DNA crosslinking and biological activity of a hairpin polyamide–chlorambucil conjugate

A prototype of a novel class of DNA alkylating agents, which combines the DNA crosslinking moiety chlorambucil (Chl) with a sequence‐selective hairpin pyrrole–imidazole polyamide ImPy‐β‐ImPy‐γ‐ImPy‐β‐Dp (polyamide 1), was evaluated for its ability to damage DNA and induce biological responses. Polyamide 1‐Chl conjugate (1‐Chl) alkylates and interstrand crosslinks DNA in cell‐free systems. The alkylation occurs predominantly at 5′‐AGCTGCA‐3′ sequence, which represents the polyamide binding site. Conjugate‐induced lesions were first detected on DNA treated for 1 h with 0.1 µM 1‐Chl, indicating that the conjugate is at least 100‐fold more potent than Chl. Prolonged incubation allowed for DNA damage detection even at 0.01 µM concentration. Treatment with 1‐Chl decreased DNA template activity in simian virus 40 (SV40) in vitro replication assays. 1‐Chl inhibited mammalian cell growth, genomic DNA replication and cell cycle progression, and arrested cells in the G2/M phase.
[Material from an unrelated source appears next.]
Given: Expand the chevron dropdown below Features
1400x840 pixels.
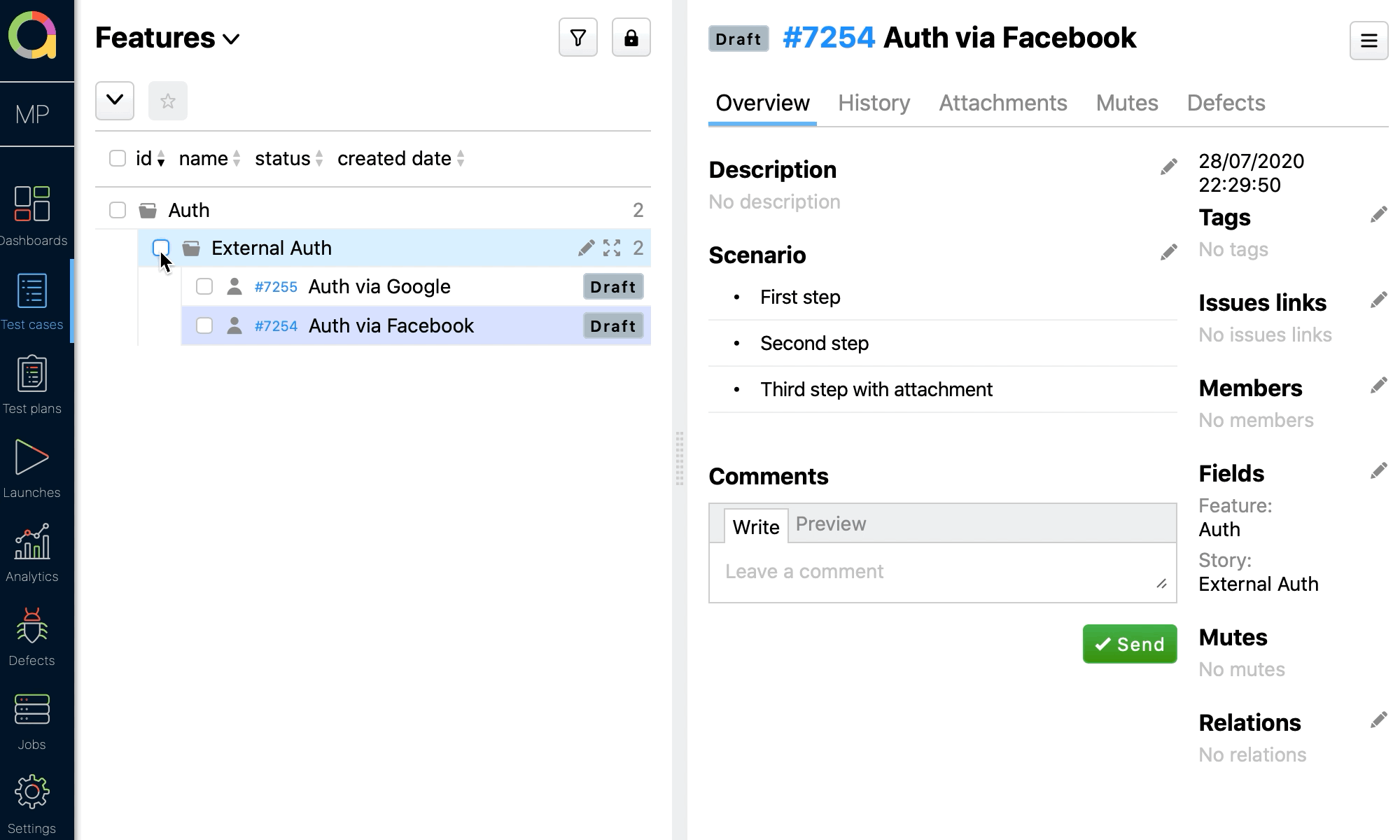Looking at the screenshot, I should [115, 100].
Moreover, cellular effects were observed at 1‐Chl concentrations similar to those needed for DNA damage in cell‐free systems. Neither of the parent compounds, unconjugated Chl or polyamide 1, demonstrated any cellular activity in the same concentration range. The conjugate molecule 1‐Chl possesses the sequence‐selectivity of a polyamide and the enhanced DNA reactivity of Chl.